Mark Volkmann wrote:
Here is how one of my methods was pretty printed.

escape: aString
    "escapes special characters in XML text"
    | result |
    result := ''.
    aString
        do: [:char | result := result
                        , (char caseOf: {
                                [$<] -> ['&lt;'].
                                [$>] -> ['&gt;'].
                                [$'] -> ['&apos;'].
                                [$"] -> ['&quot;'].
                                [$&] -> ['&amp;']}
                                 otherwise: [char asString])].
    ^ result

Yikes! To my beginner eyes, that doesn't look good. What's the deal with the excessive indentation?

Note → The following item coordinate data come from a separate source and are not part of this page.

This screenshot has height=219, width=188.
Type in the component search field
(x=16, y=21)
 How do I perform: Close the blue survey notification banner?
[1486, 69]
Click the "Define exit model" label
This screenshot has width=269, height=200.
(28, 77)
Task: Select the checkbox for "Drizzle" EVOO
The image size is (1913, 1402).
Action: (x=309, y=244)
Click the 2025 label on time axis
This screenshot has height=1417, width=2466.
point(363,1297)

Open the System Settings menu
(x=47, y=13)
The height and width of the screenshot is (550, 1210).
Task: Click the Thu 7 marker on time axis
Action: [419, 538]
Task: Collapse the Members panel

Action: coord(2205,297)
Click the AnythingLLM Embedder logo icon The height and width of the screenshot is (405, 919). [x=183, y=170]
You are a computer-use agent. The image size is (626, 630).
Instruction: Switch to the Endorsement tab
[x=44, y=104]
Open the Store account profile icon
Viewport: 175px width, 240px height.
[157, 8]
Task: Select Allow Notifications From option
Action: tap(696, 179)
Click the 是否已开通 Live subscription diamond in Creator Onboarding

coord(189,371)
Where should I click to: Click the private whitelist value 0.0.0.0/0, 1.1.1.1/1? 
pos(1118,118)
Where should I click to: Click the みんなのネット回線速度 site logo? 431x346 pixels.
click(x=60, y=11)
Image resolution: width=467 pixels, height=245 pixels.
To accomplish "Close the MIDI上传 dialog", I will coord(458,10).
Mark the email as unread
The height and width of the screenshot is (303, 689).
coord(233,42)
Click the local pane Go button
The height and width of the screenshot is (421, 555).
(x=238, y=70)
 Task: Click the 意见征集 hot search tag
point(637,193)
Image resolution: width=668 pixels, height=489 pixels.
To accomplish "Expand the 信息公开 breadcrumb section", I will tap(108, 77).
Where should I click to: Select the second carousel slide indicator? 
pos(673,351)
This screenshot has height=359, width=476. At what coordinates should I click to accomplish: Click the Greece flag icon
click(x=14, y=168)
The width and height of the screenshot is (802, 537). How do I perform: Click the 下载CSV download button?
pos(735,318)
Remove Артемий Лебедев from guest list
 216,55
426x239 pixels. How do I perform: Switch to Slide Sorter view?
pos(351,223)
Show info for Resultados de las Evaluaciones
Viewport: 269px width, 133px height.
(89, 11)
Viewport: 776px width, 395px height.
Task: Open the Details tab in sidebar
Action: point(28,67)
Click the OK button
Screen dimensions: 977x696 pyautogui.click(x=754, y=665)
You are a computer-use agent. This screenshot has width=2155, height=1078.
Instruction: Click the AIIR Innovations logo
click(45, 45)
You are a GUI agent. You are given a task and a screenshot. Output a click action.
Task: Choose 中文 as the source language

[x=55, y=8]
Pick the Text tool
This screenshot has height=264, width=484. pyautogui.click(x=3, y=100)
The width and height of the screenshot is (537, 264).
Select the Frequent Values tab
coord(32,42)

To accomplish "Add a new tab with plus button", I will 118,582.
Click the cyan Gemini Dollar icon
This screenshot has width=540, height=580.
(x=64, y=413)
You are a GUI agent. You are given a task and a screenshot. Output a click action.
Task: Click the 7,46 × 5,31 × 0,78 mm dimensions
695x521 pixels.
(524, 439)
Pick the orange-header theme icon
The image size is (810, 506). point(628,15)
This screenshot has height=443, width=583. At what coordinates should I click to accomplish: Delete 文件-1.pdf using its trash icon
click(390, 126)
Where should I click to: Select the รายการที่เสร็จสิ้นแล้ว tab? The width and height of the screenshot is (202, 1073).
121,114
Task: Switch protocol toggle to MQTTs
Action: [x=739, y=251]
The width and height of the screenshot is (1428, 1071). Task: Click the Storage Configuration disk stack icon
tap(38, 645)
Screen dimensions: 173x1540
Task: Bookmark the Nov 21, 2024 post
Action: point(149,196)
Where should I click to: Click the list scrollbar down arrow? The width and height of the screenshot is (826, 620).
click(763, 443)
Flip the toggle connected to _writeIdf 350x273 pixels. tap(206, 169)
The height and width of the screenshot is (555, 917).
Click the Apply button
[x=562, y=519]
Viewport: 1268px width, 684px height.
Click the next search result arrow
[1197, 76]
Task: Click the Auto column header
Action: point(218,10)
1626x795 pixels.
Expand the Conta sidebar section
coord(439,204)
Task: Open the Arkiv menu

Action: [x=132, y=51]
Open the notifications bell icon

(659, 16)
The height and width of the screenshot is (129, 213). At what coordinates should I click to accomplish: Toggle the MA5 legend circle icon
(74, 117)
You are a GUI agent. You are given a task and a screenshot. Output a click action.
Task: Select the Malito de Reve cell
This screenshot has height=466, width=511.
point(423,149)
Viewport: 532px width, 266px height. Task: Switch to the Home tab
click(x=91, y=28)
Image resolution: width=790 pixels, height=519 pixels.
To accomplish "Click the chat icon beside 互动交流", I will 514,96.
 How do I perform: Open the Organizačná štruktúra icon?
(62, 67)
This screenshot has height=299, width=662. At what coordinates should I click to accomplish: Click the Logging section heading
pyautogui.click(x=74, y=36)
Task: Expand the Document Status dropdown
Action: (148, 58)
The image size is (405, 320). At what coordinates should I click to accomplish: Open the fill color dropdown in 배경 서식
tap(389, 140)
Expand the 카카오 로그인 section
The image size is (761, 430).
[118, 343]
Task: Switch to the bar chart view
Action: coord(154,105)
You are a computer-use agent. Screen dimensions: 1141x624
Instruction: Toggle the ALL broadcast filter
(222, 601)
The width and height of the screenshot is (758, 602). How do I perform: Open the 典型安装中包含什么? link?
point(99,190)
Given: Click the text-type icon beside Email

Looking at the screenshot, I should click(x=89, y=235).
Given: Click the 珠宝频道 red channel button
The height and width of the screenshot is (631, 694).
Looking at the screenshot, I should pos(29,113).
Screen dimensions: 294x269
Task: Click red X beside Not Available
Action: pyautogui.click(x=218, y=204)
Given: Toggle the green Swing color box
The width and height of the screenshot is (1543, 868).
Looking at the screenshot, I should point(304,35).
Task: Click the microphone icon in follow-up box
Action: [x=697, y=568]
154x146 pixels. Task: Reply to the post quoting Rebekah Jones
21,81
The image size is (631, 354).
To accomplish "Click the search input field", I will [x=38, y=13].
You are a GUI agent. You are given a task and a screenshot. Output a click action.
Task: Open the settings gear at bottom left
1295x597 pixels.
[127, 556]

BTW, comments better ways to do what this code does are welcomed. Could I use collect for this?

You could do it like this:

YourClass >> escape: aString

"escapes a String"

|result|

result := ''.
aString do:[:char | result := result, char xmlEscaped].
^result


Character >> xmlEscaped

^self caseOf:
{
        [$<] -> ['&lt;'].
        [$>] -> ['&gt;'].
        [$'] -> ['&apos;'].
        [$"] -> ['&quot;'].
        [$&] -> ['&amp;']
}
otherwise: [self asString].


The advantage is that your own methos is very short; you hide the actual transformation in another method you do not have to care about for the future.